EXERCISE OBJECTIVE: Further down are entries; set down exactly and only the lines from the one with "Where should I click to: Click the blank" up to and including the one with "The width and", dropping each picture.

LISTED RECORDS Start Marker

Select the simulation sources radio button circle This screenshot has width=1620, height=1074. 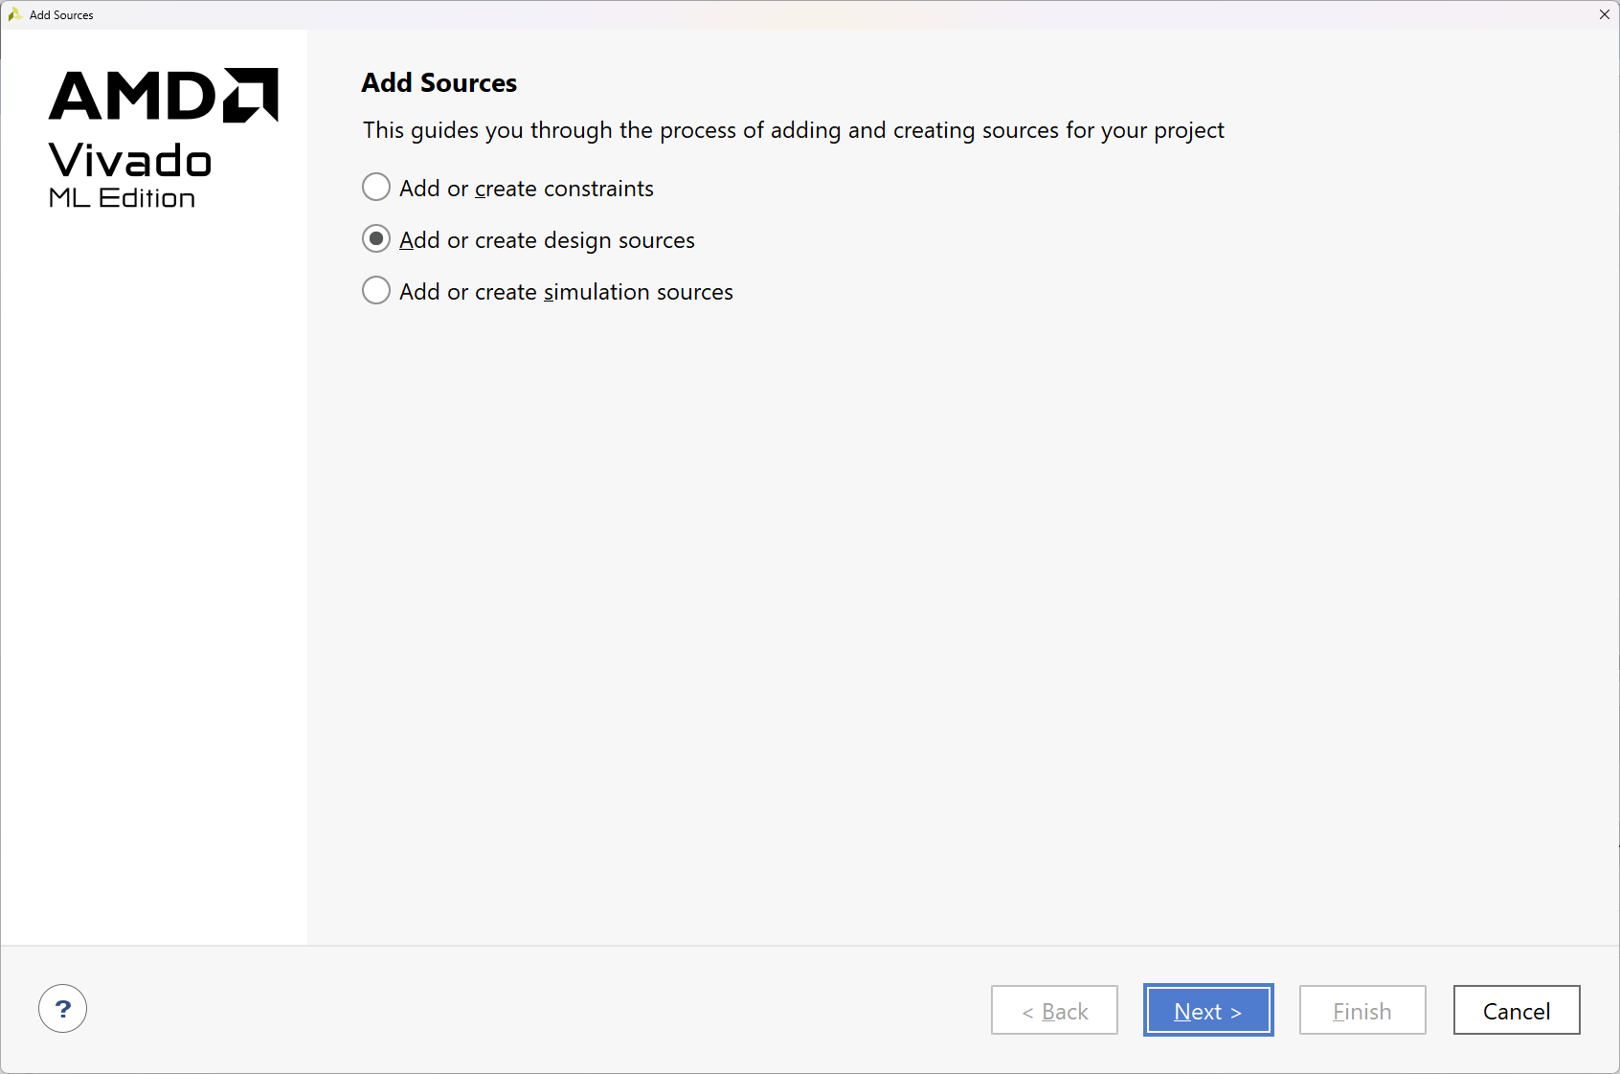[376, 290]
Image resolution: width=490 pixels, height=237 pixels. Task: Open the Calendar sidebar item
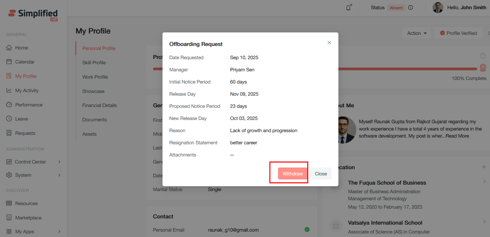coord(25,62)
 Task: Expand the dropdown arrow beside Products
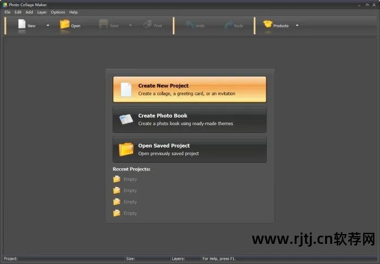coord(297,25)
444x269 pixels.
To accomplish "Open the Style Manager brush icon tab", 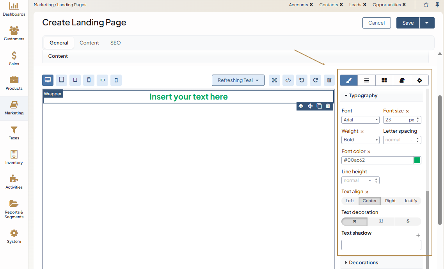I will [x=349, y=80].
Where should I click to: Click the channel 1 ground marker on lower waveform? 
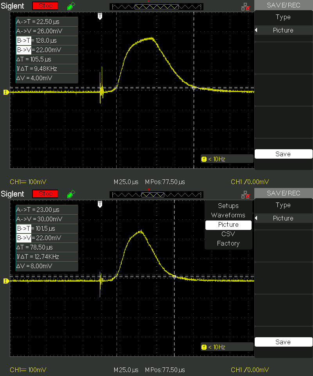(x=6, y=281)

LISTED RECORDS End Marker
LISTED RECORDS Start Marker

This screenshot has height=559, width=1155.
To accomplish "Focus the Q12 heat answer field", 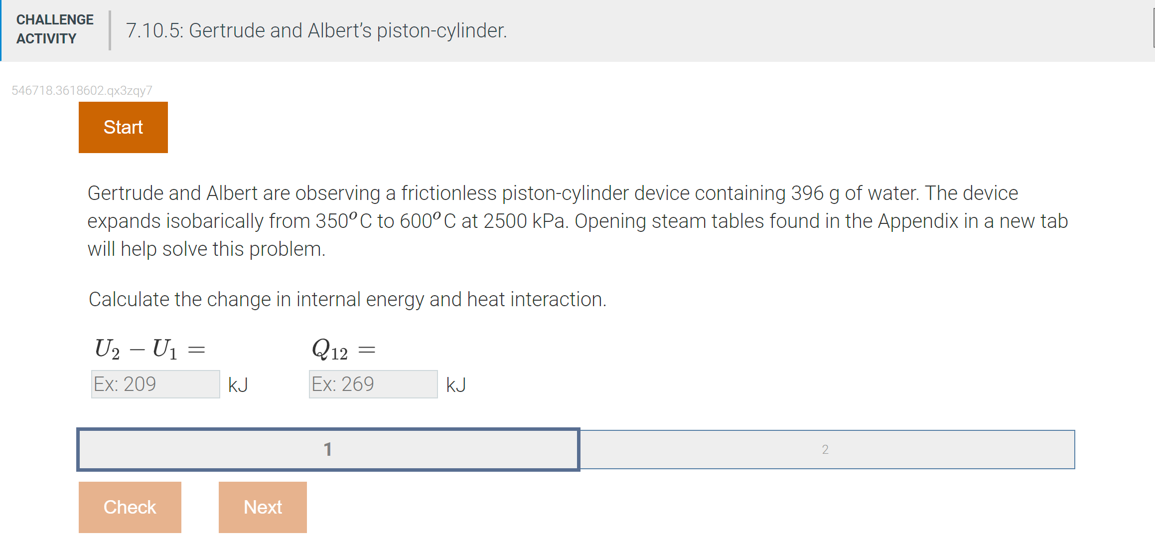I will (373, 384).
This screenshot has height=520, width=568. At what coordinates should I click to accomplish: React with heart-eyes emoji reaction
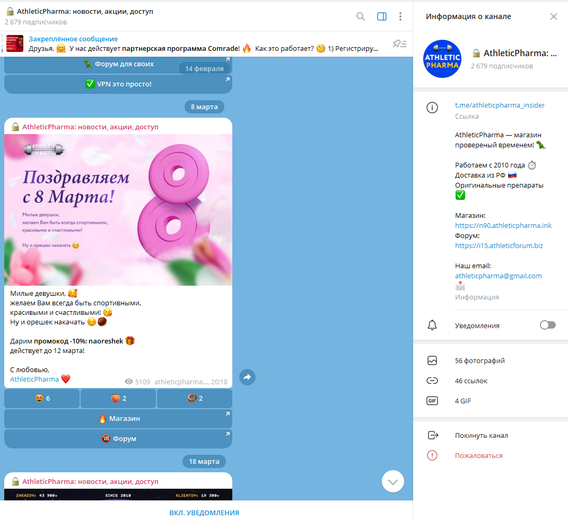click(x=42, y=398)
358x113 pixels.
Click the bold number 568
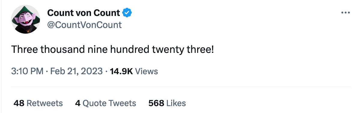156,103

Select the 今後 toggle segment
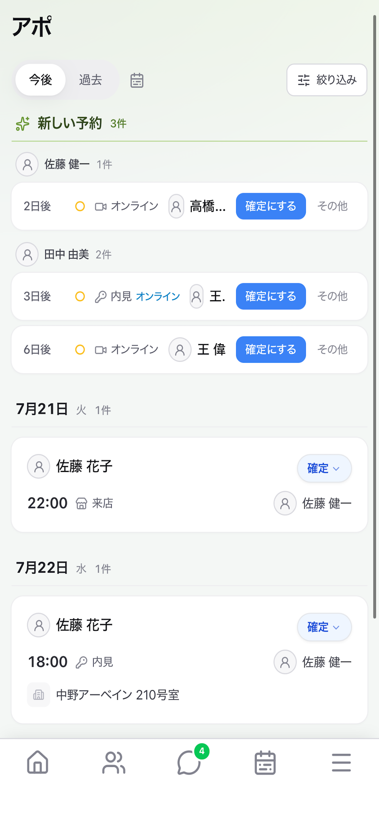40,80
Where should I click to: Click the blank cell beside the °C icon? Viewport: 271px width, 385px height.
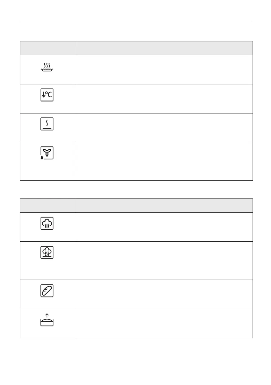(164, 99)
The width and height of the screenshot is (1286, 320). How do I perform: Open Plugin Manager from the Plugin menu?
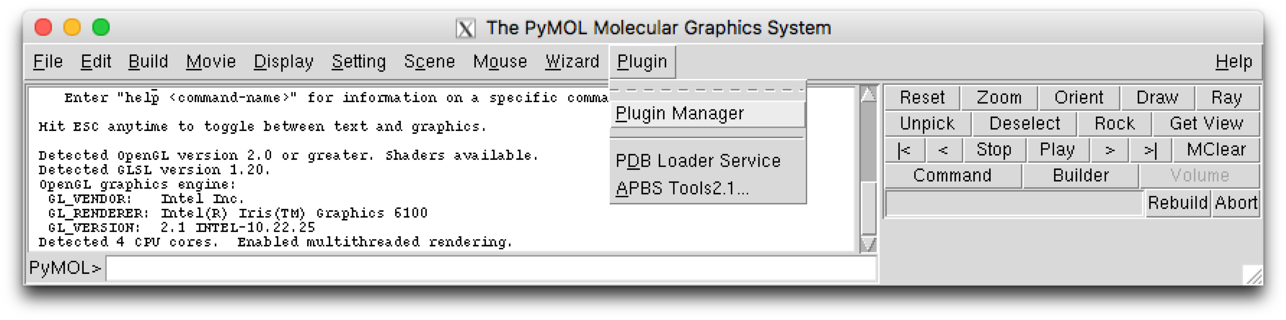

LISTED RECORDS End Marker

ANSWER TO THIS EXERCISE:
Where should I click to: Click the blank cell beside the °C icon? Viewport: 271px width, 385px height.
(164, 99)
The width and height of the screenshot is (1286, 320). How do I perform: Open Plugin Manager from the Plugin menu?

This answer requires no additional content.